Physics-Guided Machine Learning
- Physics-guided machine learning is a framework that integrates known physical principles, such as conservation laws and PDEs, into ML model design to ensure reliable and physically consistent predictions.
- It employs strategies like physics-based loss functions, architectural embedding, and operator injection to reduce data requirements and enhance model interpretability.
- PGML methods achieve improved generalization, efficiency, and uncertainty quantification, making them ideal for tackling inverse problems and complex scientific applications.

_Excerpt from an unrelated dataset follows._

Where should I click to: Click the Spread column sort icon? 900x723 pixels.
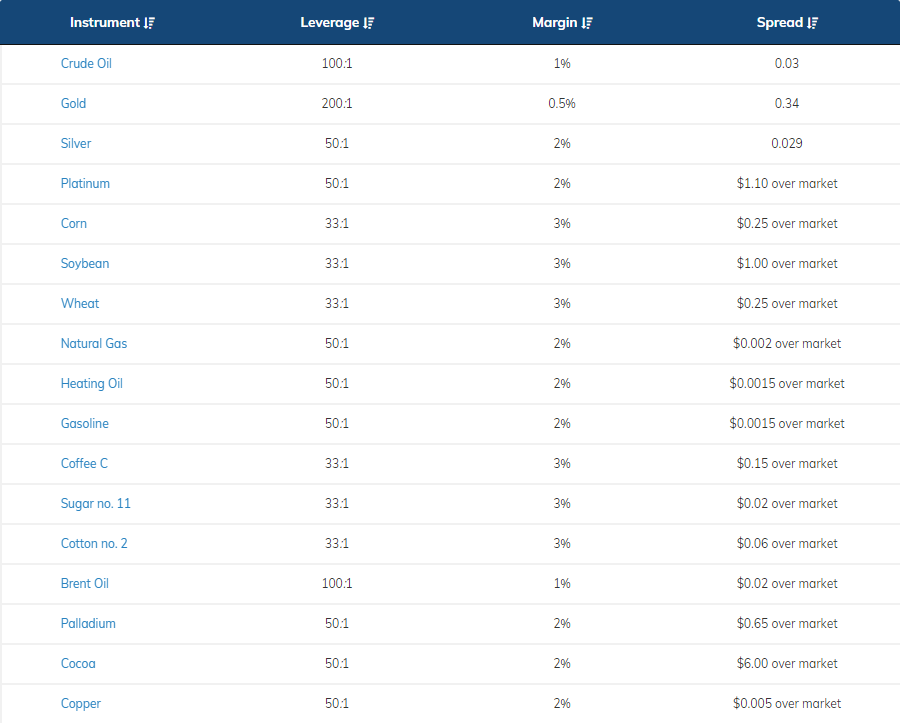813,23
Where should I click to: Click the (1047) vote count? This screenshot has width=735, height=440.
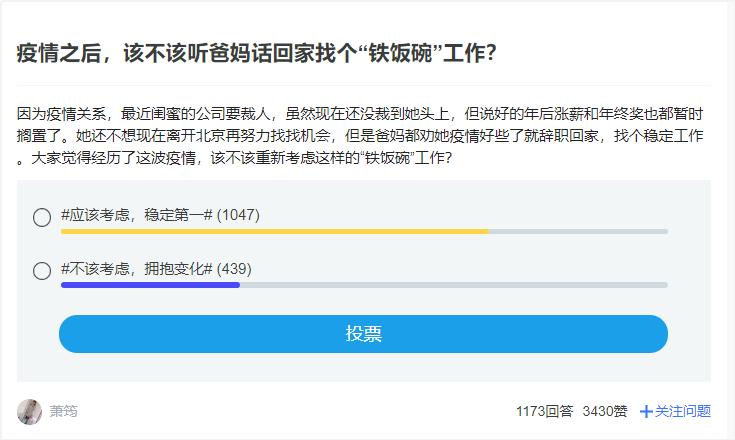(238, 215)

Physics-guided machine learning (PGML) refers to a family of frameworks and algorithms that structurally incorporate prior physical knowledge—such as governing equations, conservation laws, symmetry principles, and domain constraints—into machine learning model design, training, and inference. This paradigm is motivated by the need for data-efficient, robust, and physically consistent predictive models in scientific and engineering applications, particularly those where data are scarce, high-fidelity simulations are expensive, and reliability and interpretability are paramount.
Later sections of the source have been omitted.